Format the records from the start through the line containing "click(129, 125)" as a JSON list of strings, one string per line, leaving out blank lines.

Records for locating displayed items
**********

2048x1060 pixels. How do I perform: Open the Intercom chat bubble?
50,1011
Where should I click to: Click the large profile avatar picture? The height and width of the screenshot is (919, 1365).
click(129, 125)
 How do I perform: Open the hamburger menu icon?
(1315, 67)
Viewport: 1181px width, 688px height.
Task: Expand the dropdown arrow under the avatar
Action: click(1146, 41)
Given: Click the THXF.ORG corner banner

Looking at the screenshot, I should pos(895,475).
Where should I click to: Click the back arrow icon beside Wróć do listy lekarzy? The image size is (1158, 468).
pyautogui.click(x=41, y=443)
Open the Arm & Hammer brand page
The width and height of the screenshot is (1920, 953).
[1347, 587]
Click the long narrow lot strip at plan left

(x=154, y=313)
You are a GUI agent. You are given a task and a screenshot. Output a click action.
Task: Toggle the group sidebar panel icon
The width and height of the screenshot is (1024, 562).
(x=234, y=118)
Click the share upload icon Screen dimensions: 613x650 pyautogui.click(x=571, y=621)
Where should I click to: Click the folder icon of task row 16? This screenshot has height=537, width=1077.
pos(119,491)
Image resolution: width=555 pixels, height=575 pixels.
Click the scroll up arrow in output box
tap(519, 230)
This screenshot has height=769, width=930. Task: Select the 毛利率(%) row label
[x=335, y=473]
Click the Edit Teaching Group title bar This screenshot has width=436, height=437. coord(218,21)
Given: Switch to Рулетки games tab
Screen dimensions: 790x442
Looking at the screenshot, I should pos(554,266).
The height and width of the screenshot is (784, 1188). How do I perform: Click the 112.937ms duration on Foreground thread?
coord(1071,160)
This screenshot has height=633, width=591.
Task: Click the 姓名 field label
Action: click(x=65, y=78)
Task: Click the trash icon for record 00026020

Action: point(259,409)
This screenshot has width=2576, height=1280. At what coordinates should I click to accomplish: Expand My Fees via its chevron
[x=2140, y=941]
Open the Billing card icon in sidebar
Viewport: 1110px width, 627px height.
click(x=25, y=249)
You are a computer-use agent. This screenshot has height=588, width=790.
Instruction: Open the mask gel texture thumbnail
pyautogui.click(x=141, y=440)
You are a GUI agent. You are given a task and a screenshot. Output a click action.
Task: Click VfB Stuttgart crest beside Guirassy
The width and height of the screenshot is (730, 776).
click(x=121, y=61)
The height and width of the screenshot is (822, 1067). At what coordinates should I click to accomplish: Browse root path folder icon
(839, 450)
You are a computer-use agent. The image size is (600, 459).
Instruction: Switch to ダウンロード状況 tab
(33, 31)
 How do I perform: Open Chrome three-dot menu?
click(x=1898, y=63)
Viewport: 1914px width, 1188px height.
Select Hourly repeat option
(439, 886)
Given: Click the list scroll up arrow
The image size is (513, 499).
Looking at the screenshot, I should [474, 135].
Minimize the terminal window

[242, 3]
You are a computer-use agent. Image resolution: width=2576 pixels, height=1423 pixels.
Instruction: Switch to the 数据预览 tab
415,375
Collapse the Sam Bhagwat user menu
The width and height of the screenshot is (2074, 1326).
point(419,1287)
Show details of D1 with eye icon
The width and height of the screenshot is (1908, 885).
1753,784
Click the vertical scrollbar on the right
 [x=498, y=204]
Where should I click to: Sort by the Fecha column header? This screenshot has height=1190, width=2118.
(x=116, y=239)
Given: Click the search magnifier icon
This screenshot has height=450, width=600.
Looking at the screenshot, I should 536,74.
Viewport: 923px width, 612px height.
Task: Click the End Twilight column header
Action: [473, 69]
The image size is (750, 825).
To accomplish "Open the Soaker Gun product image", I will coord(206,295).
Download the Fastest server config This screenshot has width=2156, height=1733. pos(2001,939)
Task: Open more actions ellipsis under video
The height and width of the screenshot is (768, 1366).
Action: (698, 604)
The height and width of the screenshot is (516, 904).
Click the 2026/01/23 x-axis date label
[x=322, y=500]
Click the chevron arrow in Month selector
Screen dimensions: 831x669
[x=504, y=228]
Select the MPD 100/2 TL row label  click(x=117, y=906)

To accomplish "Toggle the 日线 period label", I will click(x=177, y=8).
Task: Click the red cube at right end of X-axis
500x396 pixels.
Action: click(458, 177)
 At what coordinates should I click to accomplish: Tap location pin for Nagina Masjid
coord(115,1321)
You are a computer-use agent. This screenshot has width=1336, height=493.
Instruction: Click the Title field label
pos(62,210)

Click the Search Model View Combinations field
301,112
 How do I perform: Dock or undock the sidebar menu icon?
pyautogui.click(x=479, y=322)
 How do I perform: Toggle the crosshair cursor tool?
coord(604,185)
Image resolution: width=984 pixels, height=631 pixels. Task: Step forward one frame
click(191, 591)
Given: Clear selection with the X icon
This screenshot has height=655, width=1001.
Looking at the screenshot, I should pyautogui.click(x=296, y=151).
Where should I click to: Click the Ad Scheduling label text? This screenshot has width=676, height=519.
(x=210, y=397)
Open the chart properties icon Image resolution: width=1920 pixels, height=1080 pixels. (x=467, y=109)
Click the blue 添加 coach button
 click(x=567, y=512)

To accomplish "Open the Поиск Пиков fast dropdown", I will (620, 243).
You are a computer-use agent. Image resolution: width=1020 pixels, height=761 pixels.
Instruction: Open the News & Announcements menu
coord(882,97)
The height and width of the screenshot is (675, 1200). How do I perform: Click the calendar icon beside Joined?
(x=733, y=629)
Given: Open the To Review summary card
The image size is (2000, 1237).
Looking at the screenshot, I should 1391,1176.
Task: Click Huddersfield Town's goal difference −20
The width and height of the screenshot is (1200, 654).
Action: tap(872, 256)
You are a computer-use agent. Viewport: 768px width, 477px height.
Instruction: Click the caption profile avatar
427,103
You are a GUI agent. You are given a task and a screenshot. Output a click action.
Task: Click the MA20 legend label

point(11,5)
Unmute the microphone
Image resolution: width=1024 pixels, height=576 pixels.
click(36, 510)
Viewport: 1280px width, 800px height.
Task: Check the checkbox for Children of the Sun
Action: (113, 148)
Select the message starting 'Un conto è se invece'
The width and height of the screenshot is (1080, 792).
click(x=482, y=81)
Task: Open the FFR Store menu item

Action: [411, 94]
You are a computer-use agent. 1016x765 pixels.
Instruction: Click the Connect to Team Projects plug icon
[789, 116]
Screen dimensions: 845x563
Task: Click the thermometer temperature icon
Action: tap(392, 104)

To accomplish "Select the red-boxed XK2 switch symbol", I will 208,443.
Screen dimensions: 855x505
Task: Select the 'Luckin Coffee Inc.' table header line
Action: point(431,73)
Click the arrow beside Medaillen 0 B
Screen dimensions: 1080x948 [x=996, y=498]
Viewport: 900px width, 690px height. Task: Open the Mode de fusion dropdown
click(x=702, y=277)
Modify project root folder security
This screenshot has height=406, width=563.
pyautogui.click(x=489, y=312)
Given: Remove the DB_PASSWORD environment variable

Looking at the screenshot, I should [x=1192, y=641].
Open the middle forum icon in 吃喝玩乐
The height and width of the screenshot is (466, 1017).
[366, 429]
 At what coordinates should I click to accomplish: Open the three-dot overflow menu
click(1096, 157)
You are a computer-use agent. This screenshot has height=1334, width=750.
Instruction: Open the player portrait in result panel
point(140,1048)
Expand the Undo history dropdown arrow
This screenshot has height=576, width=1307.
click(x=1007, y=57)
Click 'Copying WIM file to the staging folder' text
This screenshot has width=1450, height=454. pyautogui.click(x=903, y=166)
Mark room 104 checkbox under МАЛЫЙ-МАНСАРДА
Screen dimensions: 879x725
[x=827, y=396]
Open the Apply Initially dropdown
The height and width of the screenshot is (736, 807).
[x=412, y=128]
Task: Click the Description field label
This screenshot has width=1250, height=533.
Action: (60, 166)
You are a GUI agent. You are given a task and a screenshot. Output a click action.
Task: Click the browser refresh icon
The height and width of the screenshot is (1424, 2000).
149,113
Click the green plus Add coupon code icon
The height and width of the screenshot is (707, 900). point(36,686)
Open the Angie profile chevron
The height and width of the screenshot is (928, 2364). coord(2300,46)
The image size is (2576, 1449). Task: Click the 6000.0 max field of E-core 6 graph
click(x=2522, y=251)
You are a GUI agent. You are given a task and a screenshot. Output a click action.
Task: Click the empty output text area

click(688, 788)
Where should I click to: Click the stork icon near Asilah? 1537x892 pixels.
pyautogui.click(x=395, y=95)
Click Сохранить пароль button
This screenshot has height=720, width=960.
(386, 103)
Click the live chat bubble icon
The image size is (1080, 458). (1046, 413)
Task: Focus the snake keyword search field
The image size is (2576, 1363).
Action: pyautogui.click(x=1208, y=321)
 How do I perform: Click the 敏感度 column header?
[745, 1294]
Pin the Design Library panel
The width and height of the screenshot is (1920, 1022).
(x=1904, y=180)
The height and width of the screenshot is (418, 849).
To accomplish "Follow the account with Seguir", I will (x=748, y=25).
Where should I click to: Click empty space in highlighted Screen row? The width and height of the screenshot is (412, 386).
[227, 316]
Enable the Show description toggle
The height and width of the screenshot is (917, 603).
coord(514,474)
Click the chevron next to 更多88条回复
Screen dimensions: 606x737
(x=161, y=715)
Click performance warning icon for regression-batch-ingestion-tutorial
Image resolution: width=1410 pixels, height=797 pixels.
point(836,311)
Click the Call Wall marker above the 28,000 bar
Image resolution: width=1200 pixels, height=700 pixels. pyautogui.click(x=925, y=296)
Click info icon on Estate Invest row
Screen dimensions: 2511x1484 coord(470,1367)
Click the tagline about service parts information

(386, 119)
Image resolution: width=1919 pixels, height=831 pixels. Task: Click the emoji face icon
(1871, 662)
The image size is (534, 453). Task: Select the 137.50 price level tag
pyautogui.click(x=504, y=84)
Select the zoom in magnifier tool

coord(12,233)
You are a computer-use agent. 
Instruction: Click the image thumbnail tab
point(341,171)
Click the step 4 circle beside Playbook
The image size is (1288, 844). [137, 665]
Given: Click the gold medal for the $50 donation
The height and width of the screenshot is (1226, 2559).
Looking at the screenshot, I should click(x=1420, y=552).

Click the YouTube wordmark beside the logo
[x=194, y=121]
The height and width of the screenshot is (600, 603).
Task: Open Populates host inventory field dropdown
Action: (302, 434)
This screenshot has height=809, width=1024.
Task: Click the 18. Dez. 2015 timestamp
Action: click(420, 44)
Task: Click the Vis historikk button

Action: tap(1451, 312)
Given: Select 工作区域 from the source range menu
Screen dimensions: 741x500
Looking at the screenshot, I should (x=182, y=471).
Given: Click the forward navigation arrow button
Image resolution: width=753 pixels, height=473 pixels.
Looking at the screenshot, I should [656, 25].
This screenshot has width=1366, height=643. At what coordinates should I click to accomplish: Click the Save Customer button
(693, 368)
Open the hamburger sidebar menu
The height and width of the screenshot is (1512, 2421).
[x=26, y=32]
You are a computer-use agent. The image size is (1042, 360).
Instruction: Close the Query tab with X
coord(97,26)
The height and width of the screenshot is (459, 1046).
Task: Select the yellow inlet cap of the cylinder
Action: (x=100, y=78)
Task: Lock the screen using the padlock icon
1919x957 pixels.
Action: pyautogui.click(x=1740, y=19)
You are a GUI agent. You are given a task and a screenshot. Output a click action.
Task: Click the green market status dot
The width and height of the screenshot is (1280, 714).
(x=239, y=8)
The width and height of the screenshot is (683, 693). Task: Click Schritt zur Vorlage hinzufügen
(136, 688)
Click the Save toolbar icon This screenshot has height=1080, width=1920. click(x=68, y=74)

**********

The answer →
[
  "2048x1060 pixels. How do I perform: Open the Intercom chat bubble?",
  "50,1011",
  "Where should I click to: Click the large profile avatar picture? The height and width of the screenshot is (919, 1365).",
  "click(129, 125)"
]